Collected data entries:
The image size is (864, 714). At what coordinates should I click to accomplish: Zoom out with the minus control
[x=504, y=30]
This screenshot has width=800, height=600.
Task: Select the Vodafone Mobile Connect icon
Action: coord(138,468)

Work order: None of the records may be omitted or altered when they are given again.

Response to this exercise:
The image size is (864, 714). At what coordinates should I click to accomplish: Zoom out with the minus control
[x=504, y=30]
This screenshot has width=800, height=600.
Task: Select the Vodafone Mobile Connect icon
Action: coord(138,468)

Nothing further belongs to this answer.